Even subsidiary Soo Line was anticipating this potential decrying the SI as "The New Scenic Short Line" by the summer of 1907. That same year the SI, Soo, and CP launched the Soo-Spokane Train DeLuxe which offered passengers first-class accommodations including day coaches, tourist sleeping cars, diners, Pullman sleepers, compartment cars, and buffet-library observations. While the train ran a longer schedule and only connected the Twin Cities to Spokane its level of comfort and luxuriousness was nearly unmatched (for the early 1900s it even boasted full electric lighting and all-vestibuled cars). Traffic on the SI continued to grow through the first two decades of the 20th century and by 1918 it had gained Class I status by earning more than $1 million annually. A year earlier the CP exercised its option to purchase 50% controlling interest in the line.
It likely would have acquired more of the SI if it was not for Union Pacific's move to acquire the other half at the same time, which it would never relinquish. The railroad continued to hum along through the World War I conflict and the "Roarin' 20s." However, it was hit hard by the Great Depression of 1929 and its lingering effects on the U.S. economy. By 1933 things were looking dire and that year the SI filed for bankruptcy. In 1941 the company was finally able to exit receivership as the Spokane International Railroad, which eliminated the CP's ownership and resulted in the line being a wholly-U.S. route only. Traffic for the railroad continued to grow through the 1940s, particularly during the second World War, so much so that by late that decade its 2-8-0 Consolidations and 4-6-0 Ten Wheelers could no longer keep up with demand.

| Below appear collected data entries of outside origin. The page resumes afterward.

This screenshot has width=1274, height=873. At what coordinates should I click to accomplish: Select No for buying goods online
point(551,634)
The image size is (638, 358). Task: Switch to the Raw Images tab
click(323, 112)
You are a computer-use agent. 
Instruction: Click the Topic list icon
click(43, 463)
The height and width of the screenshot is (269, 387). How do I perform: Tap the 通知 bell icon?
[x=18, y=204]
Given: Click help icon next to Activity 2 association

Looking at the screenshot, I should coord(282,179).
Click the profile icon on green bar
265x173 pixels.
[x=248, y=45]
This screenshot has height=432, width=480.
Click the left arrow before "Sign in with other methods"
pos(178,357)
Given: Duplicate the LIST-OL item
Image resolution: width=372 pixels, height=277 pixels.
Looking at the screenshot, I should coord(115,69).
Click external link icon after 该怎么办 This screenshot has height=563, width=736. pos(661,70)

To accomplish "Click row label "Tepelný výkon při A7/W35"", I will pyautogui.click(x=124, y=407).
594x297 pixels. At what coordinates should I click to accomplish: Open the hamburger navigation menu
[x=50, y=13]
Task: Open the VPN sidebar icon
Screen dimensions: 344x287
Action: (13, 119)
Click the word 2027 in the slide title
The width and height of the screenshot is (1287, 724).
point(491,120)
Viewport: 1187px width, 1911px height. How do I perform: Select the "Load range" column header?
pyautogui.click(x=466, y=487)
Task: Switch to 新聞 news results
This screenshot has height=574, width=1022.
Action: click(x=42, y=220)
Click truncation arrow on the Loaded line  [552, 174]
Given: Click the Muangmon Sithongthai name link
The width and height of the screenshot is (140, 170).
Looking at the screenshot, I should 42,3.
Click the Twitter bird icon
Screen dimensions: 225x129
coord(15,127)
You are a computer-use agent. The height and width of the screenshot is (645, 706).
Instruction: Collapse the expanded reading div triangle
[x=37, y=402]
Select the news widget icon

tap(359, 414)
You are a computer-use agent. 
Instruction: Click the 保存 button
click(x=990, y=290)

While WWII traffic recovered allowed the SI to regain Class I status it was still not being operated efficiently. In 1949 this changed under new leadership by Fred Rummel, as the SI purchased 12 new American Locomotive Company (Alco) RS1 road-switchers, sticking with the same company which had built its steam locomotives. Rummel was able to accomplish several other tasks at the helm, which turned the railroad into an incredibly well-run operation that lured Union Pacific into purchasing full ownership of the line. Starting at the same time he purchased the new Alcos, the railroad was upgraded with new creosote ties (before this it was still using untreated ties that dated to the route's construction) and 90-pound rail (up from 72-pound).
Additionally, a new bridge was constructed over the Pend Oreille River near Sandpoint and the railroad dropped all passenger services after 1954. As a result of these efforts the company's operating ratio dropped from 87.25% in 1949 to a staggering 52.55% by 1955! In 1958 Union Pacific purchased the rest of the SI ending the 82-year history of the company. By the early 1960s its classic red and gold RS1s were repainted into UP Armour yellow, although sub-lettered for the SI. Officially the company ceased to exist on December 31, 1987 when UP formally dissolved the SI. Today, its route remains an important part of the Union Pacific system that still connects with the Canadian Pacific at Sand Point/Kingsgate.